Text provided:
◆ ◆ ◆ ◆ ◆
# Cape Vape Festival



## ddk1979 (1/2/17)

Just read this thread - http://www.ecigssa.co.za/cape-vape-festival.t33757/

Anyone know who is running/organizing this ???
Also, the R100 entry fee seems to be a bit too steep.

.


----------



## Anneries (1/2/17)

ddk1979 said:


> R100 entry fee seems to be a bit too steep.



It does, depending on whats inside the "gift bag". 

Quote from their facebook page: "Yaseen Bravopix R100 plus free gift bag"

unless it is like the gift bag they give at the SA Cheese festival, an empty gift bag that you have to fill yourself...

Reactions: Agree 1 | Funny 2 | Can relate 1


----------



## blujeenz (1/2/17)

Anneries said:


> It does, depending on whats inside the "gift bag".
> 
> Quote from their facebook page: "Yaseen Bravopix R100 plus free gift bag"
> 
> unless it is like the gift bag they give at the SA Cheese festival, an empty gift bag that you have to fill yourself...


Almost certainly empty, I prefer getting mine from Vapers Corner...usually contains something that I want.

Reactions: Like 1 | Funny 2


----------



## Coldcat (1/2/17)

Likely loads of good specials on products though, and the experience of it all. R100 isn't actually much if you think about it.

Reactions: Like 1 | Agree 2


----------



## Chris du Toit (1/2/17)

Considering costs involved to organise such an event I would presume the R100 entry fee is to accommodate and recover some of the initial capital layout as well as fund the gift bags. Looking at Vapecon, ticket prices were R70 at the door and we all know CTICC is not cheap so I recon the price is reasonable. There are quite a few Vendors that are going to be there from all around the country as well as a few internationals.

Reactions: Like 1 | Agree 1


----------



## ddk1979 (1/2/17)

Prices at these events are usually great, so will definitely be going,
Still interested to find out who is organizing the event though.

.


----------



## blujeenz (1/2/17)

ddk1979 said:


> Prices at these events are usually great, so will definitely be going,
> Still interested to find out who is organizing the event though.
> 
> .


When the cul-de-sac says FaceBook I usually hit a blank and turn around, but its probably someone who has discovered how easily vapers part with their money for glass bottles and little blue screwdrivers.
◆ ◆ ◆ ◆ ◆
Information provided:
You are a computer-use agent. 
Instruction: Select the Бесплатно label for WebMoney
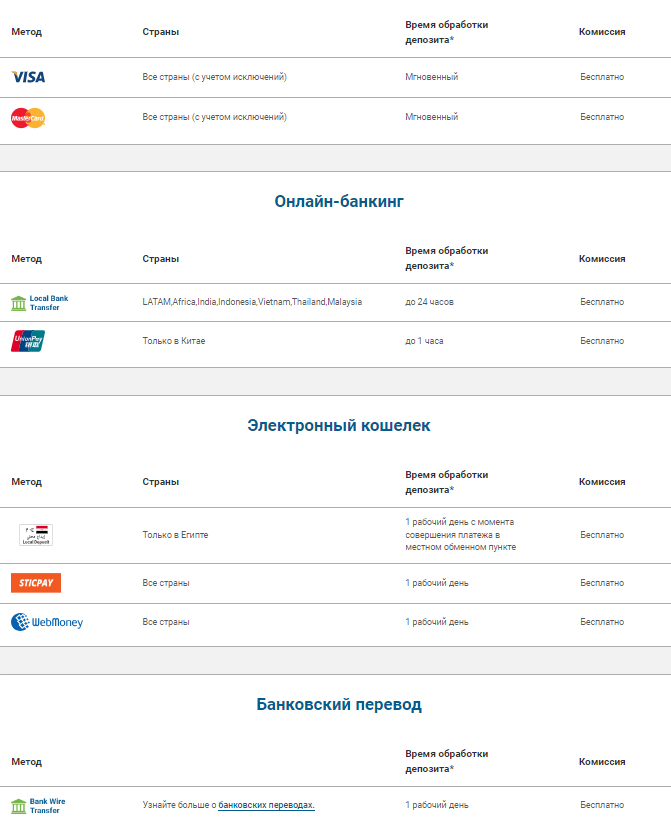(x=600, y=621)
◆ ◆ ◆ ◆ ◆
In the Cape Vape Festival thread, what did Vapecon tickets cost at the door?

Solution to the problem: R70